Será que a vida pode ser encontrada em mundos distantes ricos em hidrogênio?

Por Daniele Cavalcante | 05 de Maio de 2020 às 21h20
NASA/Ames/JPL–Caltech

Em um futuro próximo, telescópios serão avançados o suficiente para observar os exoplanetas (mundos que orbitam estrelas que não o Sol) com muito mais detalhes que atualmente. Isso ajudará os cientistas na busca por vida alienígena. Mas e se estivermos procurando no lugar errado? Será que precisamos necessariamente bucar por planetas parecidos com a Terra para isso?

Astrobiólogos entendem que a vida, em teoria, pode se desenvolver em mundos diferentes do nosso. Mas também sabem que, com a certeza de que a composição do nosso planeta é capaz de abrigar a vida, talvez seja melhor procurar primeiro em lugares semelhantes ao nosso lar. Na verdade, pode até ser que exista um mundo habitado relativamente próximo de nós, e os cientistas o tenham ignorado em suas observações só porque sua composição supostamente não suporta a vida como a conhecemos.

Bem, há alguns astrônomos que se preocupam com essa questão, e Sara Seager faz parte desse grupo. Ela é uma astrônoma conhecida por sua pesquisa sobre planetas extrassolares e suas atmosferas e, em seu novo artigo, busca uma visão sobre a vida que não seja “centrada na Terra”. Ou seja, ela argumenta sobre a possibilidade de que os seres vivos em outros mundos podem ser muito estranhos para nós.

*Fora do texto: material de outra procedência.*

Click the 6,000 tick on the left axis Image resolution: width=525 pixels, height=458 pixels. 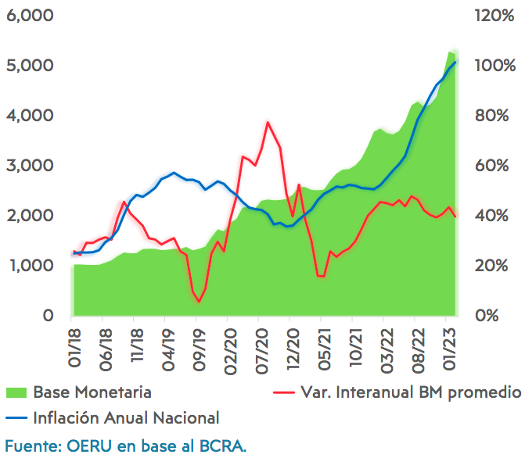tap(29, 16)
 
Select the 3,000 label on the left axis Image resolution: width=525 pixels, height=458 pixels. tap(29, 166)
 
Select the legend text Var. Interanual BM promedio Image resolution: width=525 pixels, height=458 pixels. tap(410, 392)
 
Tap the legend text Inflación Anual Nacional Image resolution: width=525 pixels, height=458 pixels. tap(126, 417)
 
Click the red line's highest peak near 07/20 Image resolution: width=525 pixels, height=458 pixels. tap(268, 122)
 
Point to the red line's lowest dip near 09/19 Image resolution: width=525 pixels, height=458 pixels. tap(199, 302)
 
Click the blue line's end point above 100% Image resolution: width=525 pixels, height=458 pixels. tap(456, 62)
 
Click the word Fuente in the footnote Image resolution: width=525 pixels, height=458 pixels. tap(28, 446)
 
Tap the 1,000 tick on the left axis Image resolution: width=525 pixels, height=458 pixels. tap(29, 266)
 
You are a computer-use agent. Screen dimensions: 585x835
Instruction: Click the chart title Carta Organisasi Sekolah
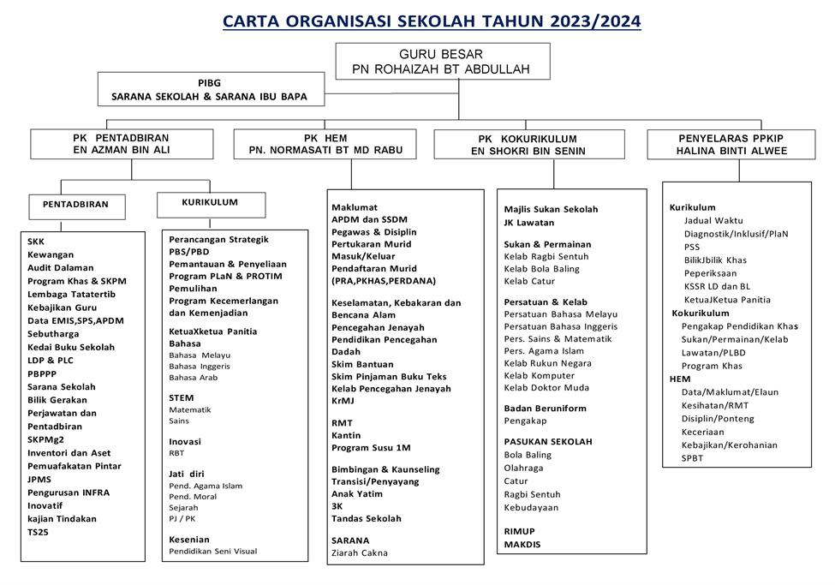pos(431,21)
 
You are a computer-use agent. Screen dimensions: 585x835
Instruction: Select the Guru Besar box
pos(441,61)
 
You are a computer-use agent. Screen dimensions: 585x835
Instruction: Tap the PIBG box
pos(210,89)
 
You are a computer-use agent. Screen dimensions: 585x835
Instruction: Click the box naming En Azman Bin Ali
pos(121,144)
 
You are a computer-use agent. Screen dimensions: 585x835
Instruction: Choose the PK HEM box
pos(325,144)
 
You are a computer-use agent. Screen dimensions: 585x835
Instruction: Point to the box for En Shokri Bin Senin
pos(528,145)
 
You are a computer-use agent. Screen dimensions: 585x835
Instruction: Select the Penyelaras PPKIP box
pos(731,144)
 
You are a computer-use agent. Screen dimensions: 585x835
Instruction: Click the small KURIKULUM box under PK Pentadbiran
pos(210,203)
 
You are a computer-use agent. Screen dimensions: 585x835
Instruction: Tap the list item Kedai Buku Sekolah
pos(71,347)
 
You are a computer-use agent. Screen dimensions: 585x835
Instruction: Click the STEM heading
pos(182,397)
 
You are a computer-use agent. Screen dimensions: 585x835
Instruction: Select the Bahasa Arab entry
pos(194,377)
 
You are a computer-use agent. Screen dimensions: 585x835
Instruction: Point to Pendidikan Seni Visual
pos(212,551)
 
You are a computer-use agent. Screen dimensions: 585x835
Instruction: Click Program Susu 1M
pos(371,448)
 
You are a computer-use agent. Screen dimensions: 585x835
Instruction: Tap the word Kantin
pos(347,436)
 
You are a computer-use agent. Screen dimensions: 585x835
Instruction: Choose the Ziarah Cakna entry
pos(359,552)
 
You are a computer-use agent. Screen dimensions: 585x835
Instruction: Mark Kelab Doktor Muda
pos(546,387)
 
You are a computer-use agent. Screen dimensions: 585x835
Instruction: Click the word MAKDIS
pos(522,544)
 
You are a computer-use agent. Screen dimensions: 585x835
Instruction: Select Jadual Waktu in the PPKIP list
pos(714,220)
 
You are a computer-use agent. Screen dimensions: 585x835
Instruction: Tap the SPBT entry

Netuno é um exemplo de planeta com atmosfera rica em hidrogênio, apesar de não ser rochoso (Foto: NASA)

No artigo publicado na revista Nature Astronomy, ela e seus colegas observaram que micróbios podem sobreviver e prosperar em atmosferas dominadas por hidrogênio - algo bem diferente da atmosfera da Terra, rica em nitrogênio e oxigênio. O hidrogênio é um gás muito mais leve, e uma atmosfera assim se estenderia muito além em um planeta rochoso. E esses mundos podem ser descobertos e estudados mais facilmente por meio de telescópios poderosos, talvez da próxima geração.

E se micróbios são capazes de habitar planetas com atmosferas ricas em hidrogênio, é possível que tenha surgido vida em algum mundo desse tipo. "Há uma diversidade de mundos habitáveis ​​por aí, e confirmamos que a vida na Terra pode sobreviver em atmosferas ricas em hidrogênio", diz Seager. “Devemos definitivamente adicionar esse tipo de planeta ao menu de opções ao pensar na vida em outros mundos, e realmente tentar encontrá-la”, afirma.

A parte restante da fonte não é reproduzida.